Они попрощались у переправы и обнялись, все четверо, напоследок. Было славное, звонкое утро, и дальние края озера были скрадены легкой дымкой. Машина, заказанная Нессимом, дожидалась на том берегу под пальмой, черная, дрожащая в раннем мареве точка. Маунтолив, ступив в лодку, оглянулся отчаянно — словно пытаясь навсегда расставить в памяти, в незыблемом порядке, все детали пейзажа, три эти знакомых лица, улыбки и пожелания счастья, на их языке и на его.
«Я вернусь!» — И в тоне его она угадала весь страх, всю боль.
Наруз махнул кривой мускулистой рукой и улыбнулся криво; Нессим же покачал рукою в воздухе и обнял Лейлу за плечи, почуяв до последней нотки все, что творилось у нее в душе, хотя он и не смог бы, наверно, подыскать слов для чувства столь неоднозначного и истинного в сложности своей.
Лодка тронулась. Все кончилось. Навсегда.
2
Документы пришли поздней осенью. Он был несколько озадачен, узнав, что аккредитован в Праге, ведь по логике вещей после столь длительных штудий в арабском имело прямой смысл оставить его где-нибудь в Леванте, там, где его специальные знания могли бы оказаться не без пользы.

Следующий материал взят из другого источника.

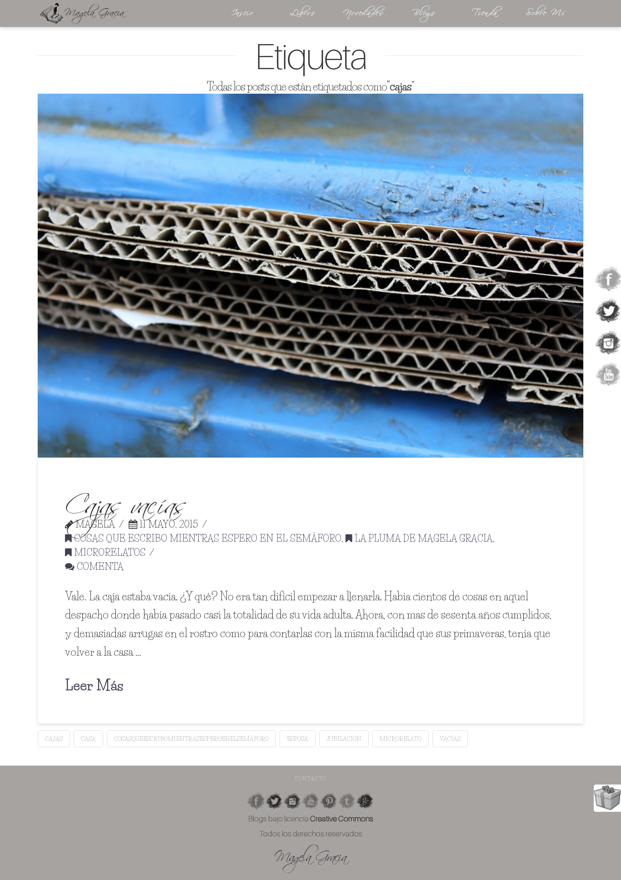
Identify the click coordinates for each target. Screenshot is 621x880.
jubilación (343, 738)
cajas (54, 738)
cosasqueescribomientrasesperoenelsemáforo (191, 738)
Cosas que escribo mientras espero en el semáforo (206, 538)
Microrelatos (108, 552)
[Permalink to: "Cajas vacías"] (310, 276)
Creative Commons (341, 818)
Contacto (310, 779)
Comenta (99, 566)
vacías (450, 738)
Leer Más (94, 685)
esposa (297, 738)
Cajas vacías (125, 499)
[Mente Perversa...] (119, 13)
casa (88, 738)
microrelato (400, 738)
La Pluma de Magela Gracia (422, 538)
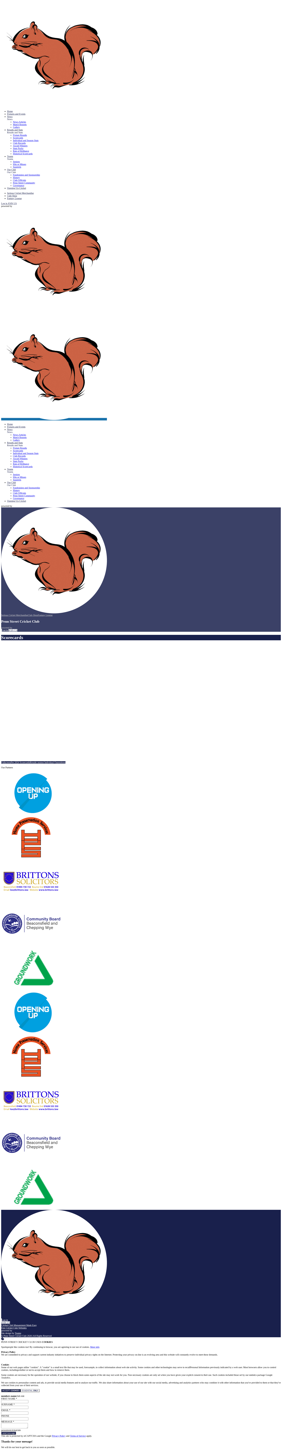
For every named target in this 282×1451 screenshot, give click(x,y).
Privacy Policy (59, 1436)
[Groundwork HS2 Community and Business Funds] (31, 989)
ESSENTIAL (30, 1390)
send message (8, 1433)
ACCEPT (11, 1390)
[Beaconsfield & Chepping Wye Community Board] (31, 945)
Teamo (18, 1333)
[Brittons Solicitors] (31, 901)
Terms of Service (78, 1436)
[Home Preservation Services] (31, 857)
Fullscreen (6, 762)
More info (94, 1347)
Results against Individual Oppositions (48, 762)
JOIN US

Однако чувство тревоги быстро улеглось, он принял судьбу свою с должным смирением и без усилия над собой, без неприязни включился в сложнейшую комбинаторику игры на «музыкальных стульях», в которую столь увлеченно и с такой безликой беглостью играет Foreign Office. [10] Единственное утешение, хоть и слабое, — приехав на место, он обнаружил, что все его коллеги без исключения смыслят в местном языке и здешних политических тонкостях ровно столько, сколько он сам. Штат консульства укомплектован был двумя экспертами по Японии и тремя латиноамериканистами. Причуды чешской речи рождали на их лицах привычную меланхолическую мину — одну на всех, они застывали и принимались изучать заснеженный пейзаж сквозь консульские окна, и тяжкая славянская тоска гнела их души. Он приступил к своим обязанностям.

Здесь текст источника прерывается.